Entendem as Apelantes que AB…, em sede de depoimento de parte, referiu mais do que uma vez que a procuração foi analisada pela Ré CGD, na perspetiva do seu teor e da vontade de quem a outorgou, mas por relação ao contrato inicial de abertura de crédito celebrado em outubro de 2005 e não por referência ao denominado «2.º aditamento ao contrato de abertura de abertura de crédito» de 2012 (depoimento de parte da audiência final, julgamento ao minuto 24:53 a 26:21 bem ainda minuto 35:27 a 42:38).
Antes de mais, discordamos frontalmente da afirmação da Apelada no sentido de a prova produzida através do depoimento de parte do legal representante da 1.ª Ré, destinando-se, como resulta do artigo 463.º, n.º 1, do CPC, à obtenção de confissão judicial, não revestir valor probatório nem aptidão para outras finalidades, nomeadamente para ser «transformada» ou «aproveitada» para prova testemunhal.
O facto de ser obrigatória a assentada, na parte em que houver confissão do depoente, não obstaculiza a que devam ser apreciadas as declarações não confessórias.

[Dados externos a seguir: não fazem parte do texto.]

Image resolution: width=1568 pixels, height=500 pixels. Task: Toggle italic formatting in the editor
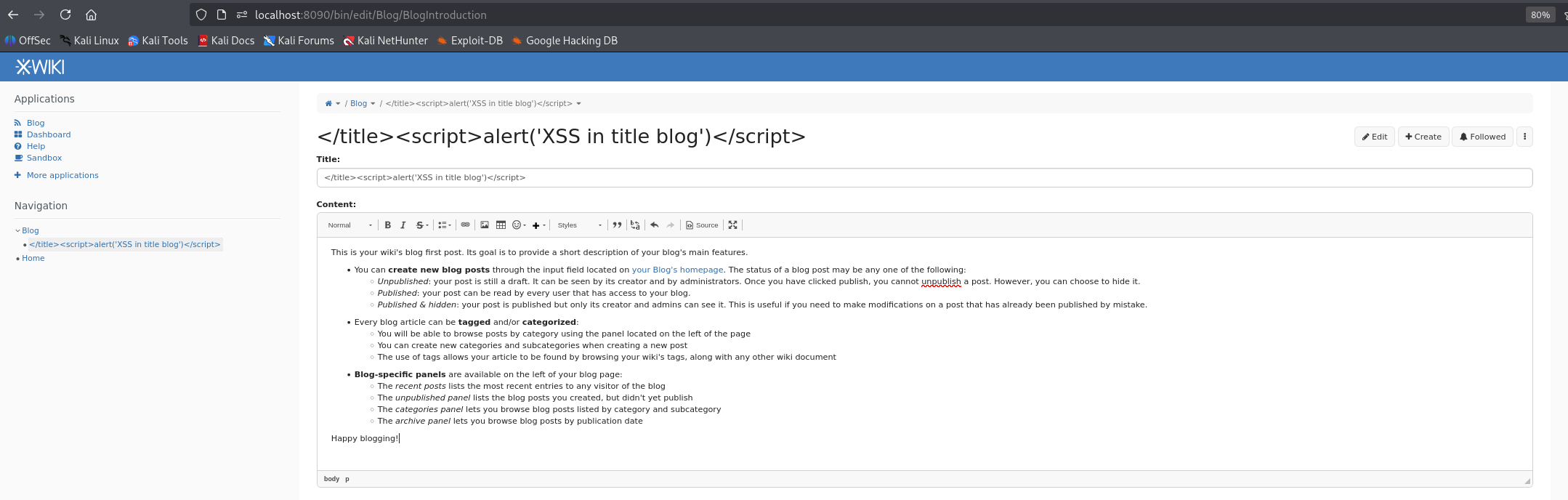tap(403, 225)
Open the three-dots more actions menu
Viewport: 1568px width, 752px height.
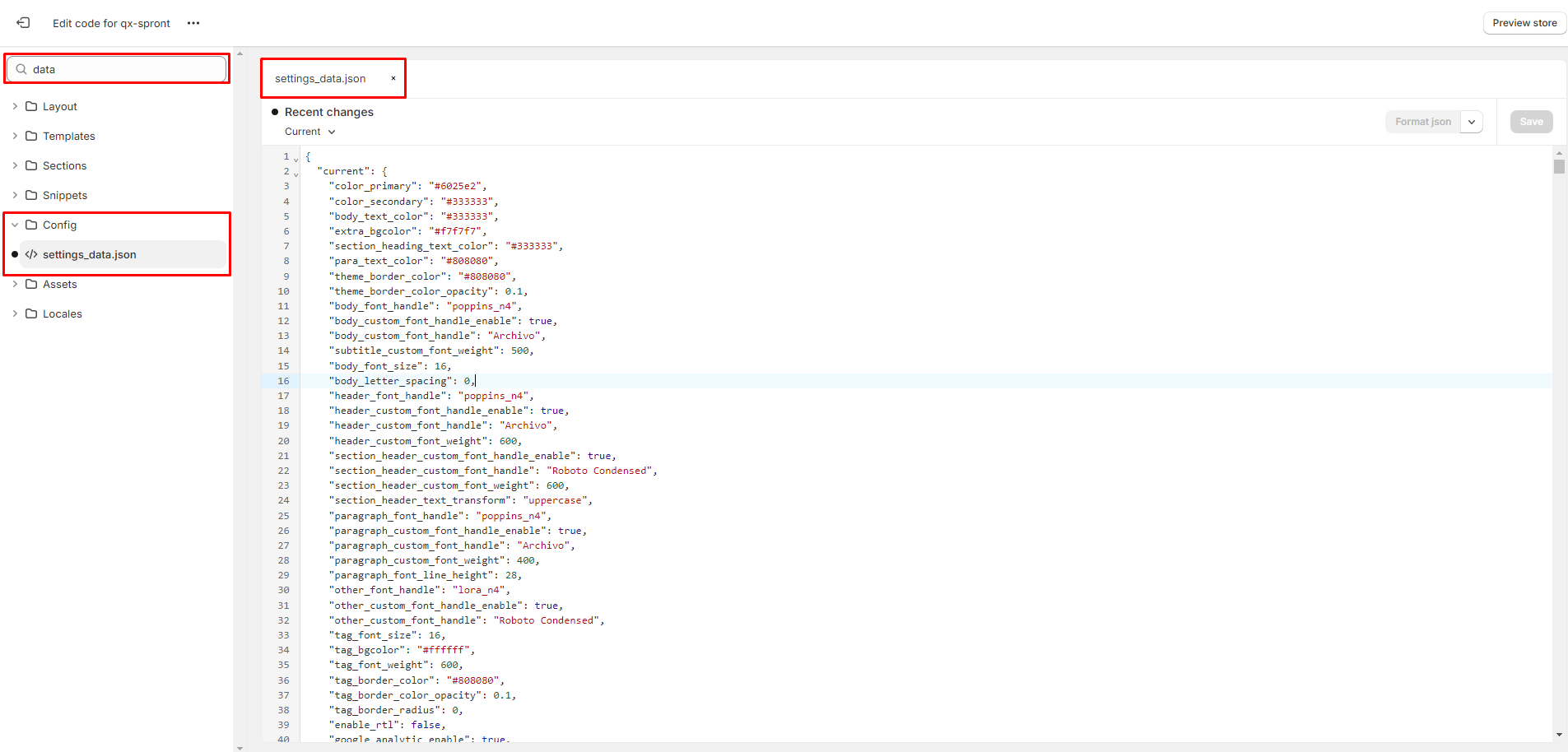point(193,23)
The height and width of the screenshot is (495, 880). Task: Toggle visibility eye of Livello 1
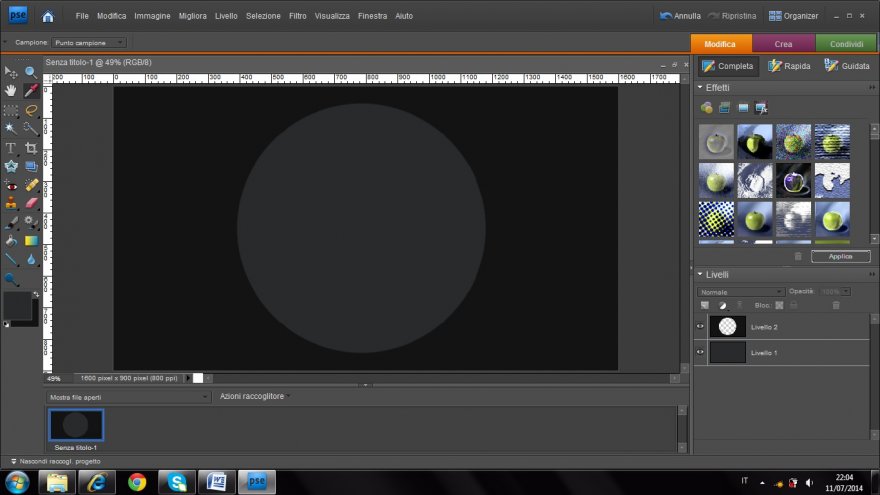point(700,352)
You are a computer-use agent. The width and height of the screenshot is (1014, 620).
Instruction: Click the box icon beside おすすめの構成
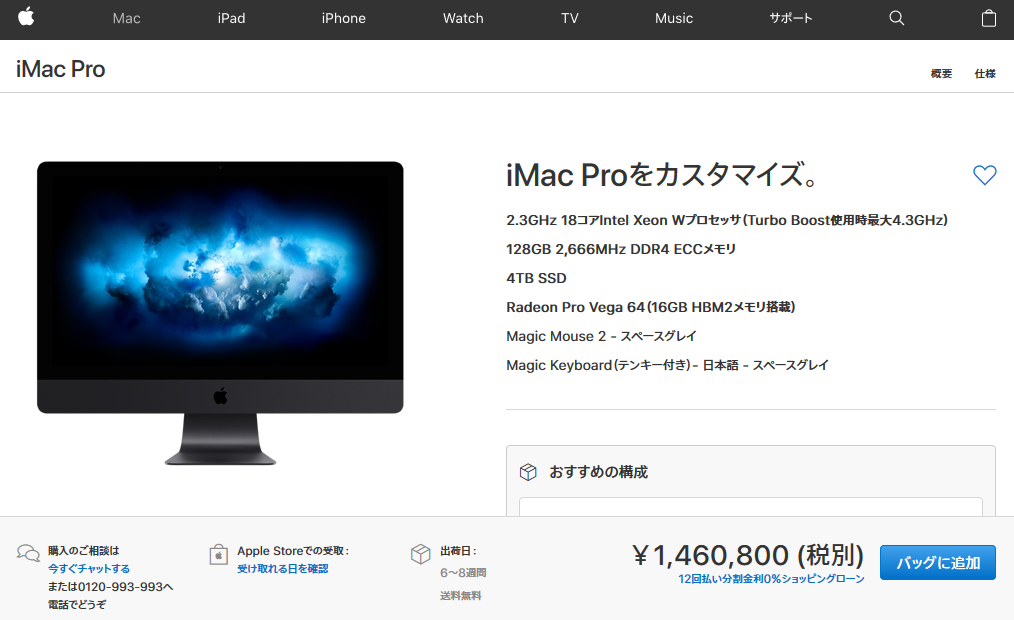point(528,472)
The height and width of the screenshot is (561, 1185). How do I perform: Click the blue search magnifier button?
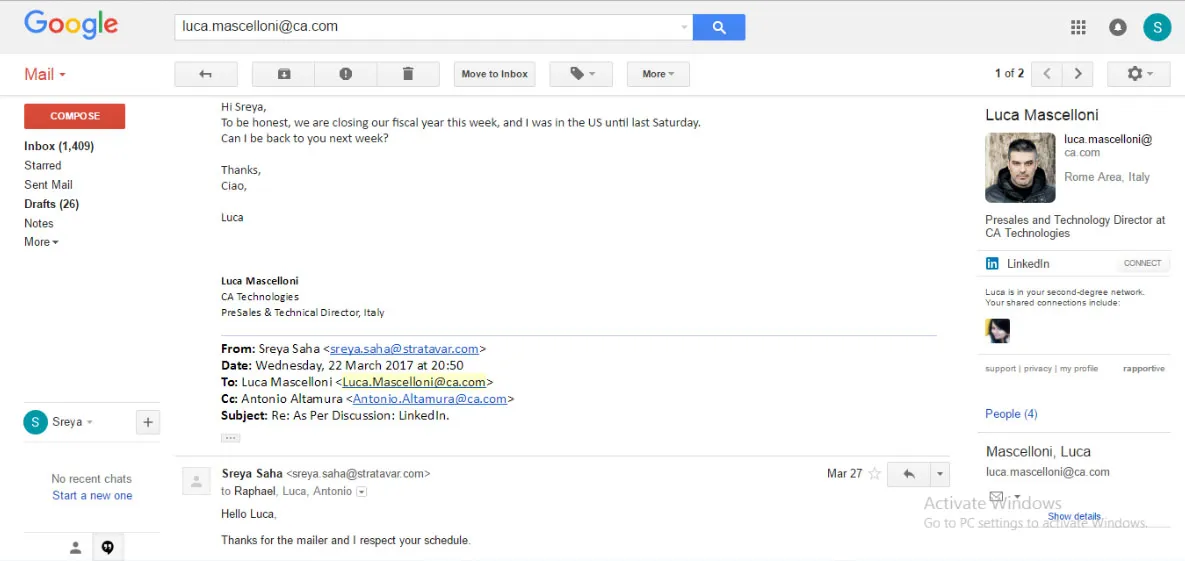(x=719, y=27)
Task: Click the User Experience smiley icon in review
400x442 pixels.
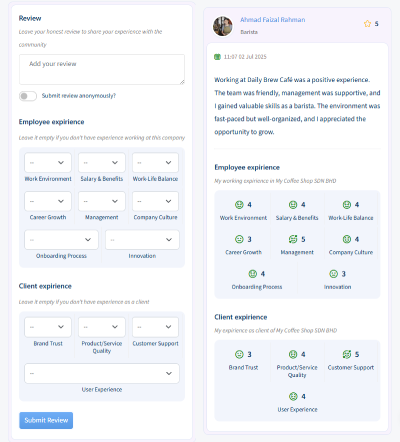Action: 293,396
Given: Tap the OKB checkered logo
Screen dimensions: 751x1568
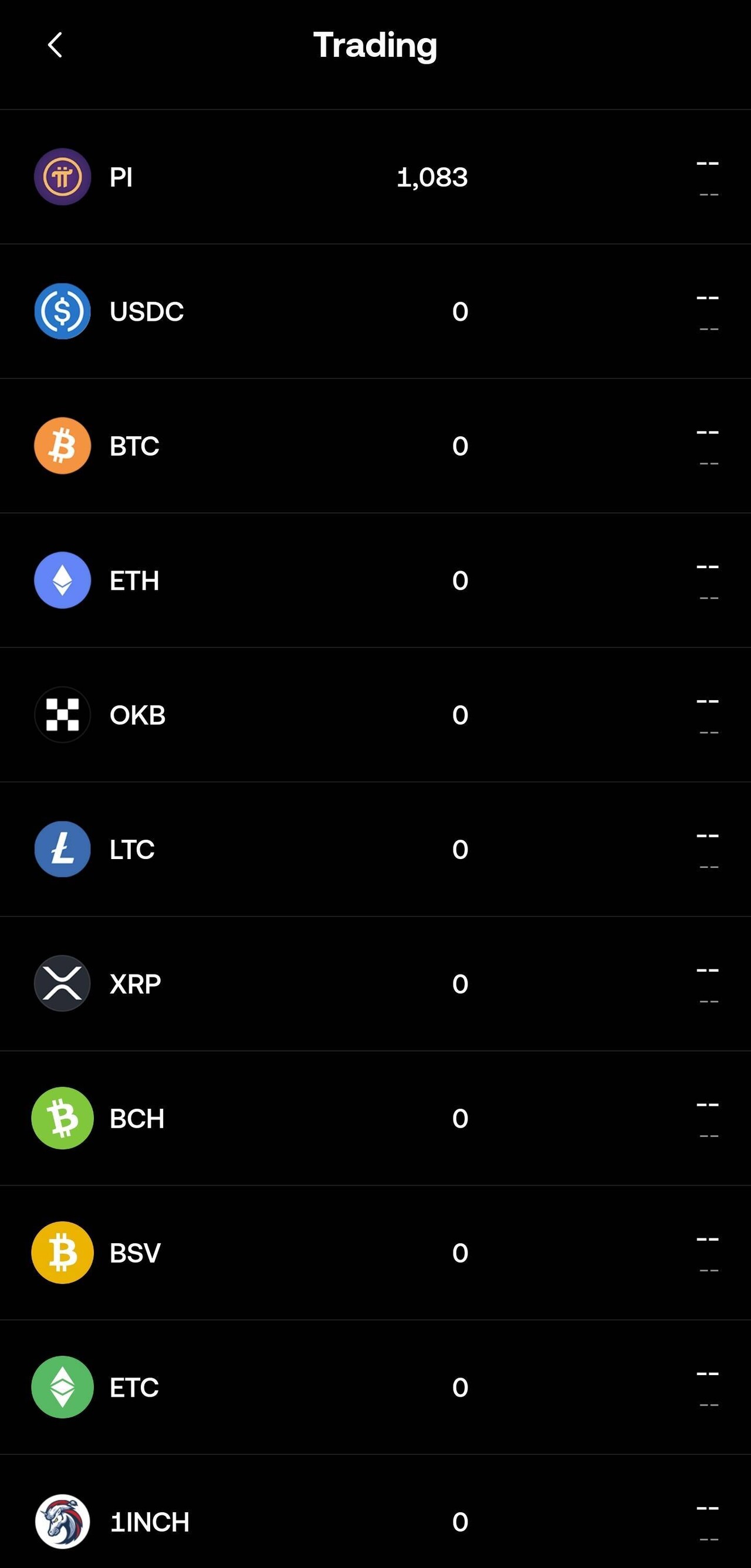Looking at the screenshot, I should [x=62, y=715].
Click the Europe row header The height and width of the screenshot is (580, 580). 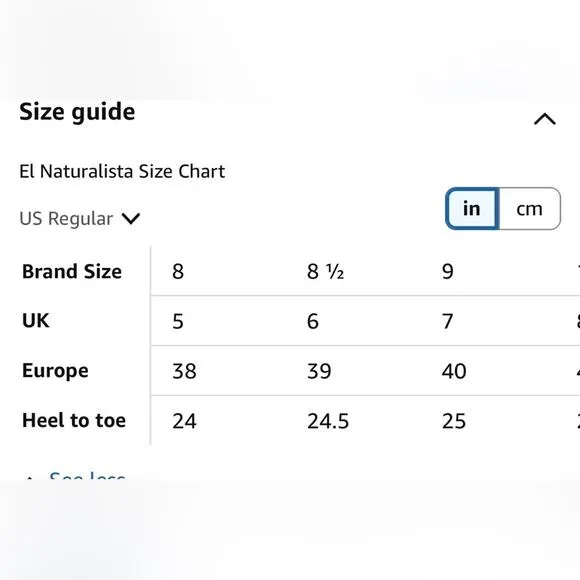click(x=55, y=371)
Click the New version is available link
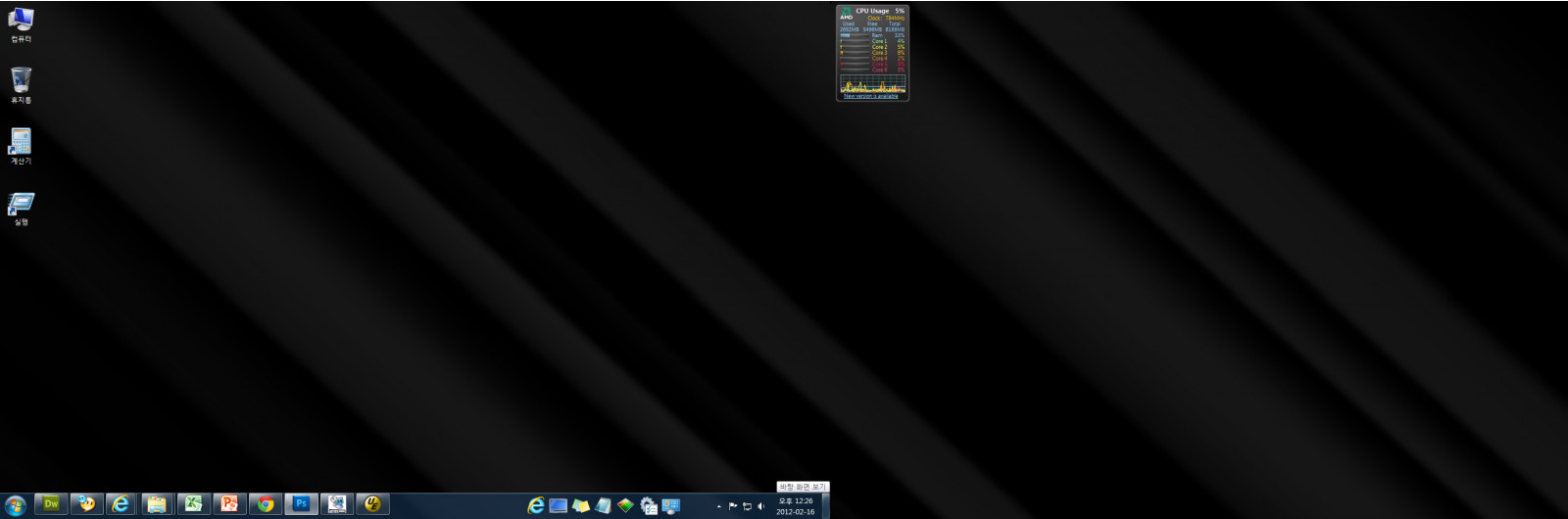This screenshot has height=519, width=1568. (x=870, y=96)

Em lado algum do ordenamento jurídico se prevê a inadmissibilidade ou a insuscetibilidade da utilização das declarações não confessórias de uma parte.
O princípio da aquisição processual, segundo o qual o tribunal deve tomar em consideração todas as provas produzidas, tenham ou não emanado da parte que devia produzi-las (artigo 413.º do CPC) e o princípio da livre apreciação da prova (artigo 607.º, n.º 5, do CPC), conjugados com os direitos à prova e a um processo equitativo consagrados no artigo 20.º, n.ºs 1 e 4, da Constituição da República Portuguesa, conduzem à conclusão de que, à partida, todo o material probatório validamente adquirido pelo processo permite ou deve permitir ao juiz formar a sua convicção (neste sentido, Remédio Marques, in «A aquisição e a valoração probatória de factos (des)favoráveis ao depoente ou à parte chamada a prestar informações ou esclarecimentos», Revista Julgar n.º 16, 2012, pp. 137 a 142, e o acórdão do TRL 17.06.2015, p. 8594/10.6TBOER.L1-2, in www.dgsi.pt).
Volvendo ao caso em apreço, não se descuram as declarações de AB…a, no segmento em que afirmou ter sentido «pressão interna» ao ter dado utilização à procuração no novo financiamento.   
O depoente explicitou que os tios-avós passaram a procuração para o ajudar num financiamento que tinha, mas que, depois, as circunstâncias se alteraram e a Caixa propôs um outro tipo de financiamento.
Esclareceu que, quando pediu a procuração para hipotecar os imóveis dos tios‑avós foi para dar em garantia esses bens, em substituição do imóvel da Quinta do Conde, ainda no âmbito do financiamento de 150 000,00 €. E que tudo terá começado com o financiamento da construção da Quinta do Conde e acabou por se alargar à atividade da empresa Ré.
Reconheceu que foi já com dificuldade que convenceu os tios-avós a apoiarem a sua atividade, considerando melhor não falar com eles, posteriormente. E que terá sido a Nota Privativa da Caixa Geral de Depósitos a analisar a situação e a concluir que os termos da procuração também serviam para um financiamento em conta-corrente.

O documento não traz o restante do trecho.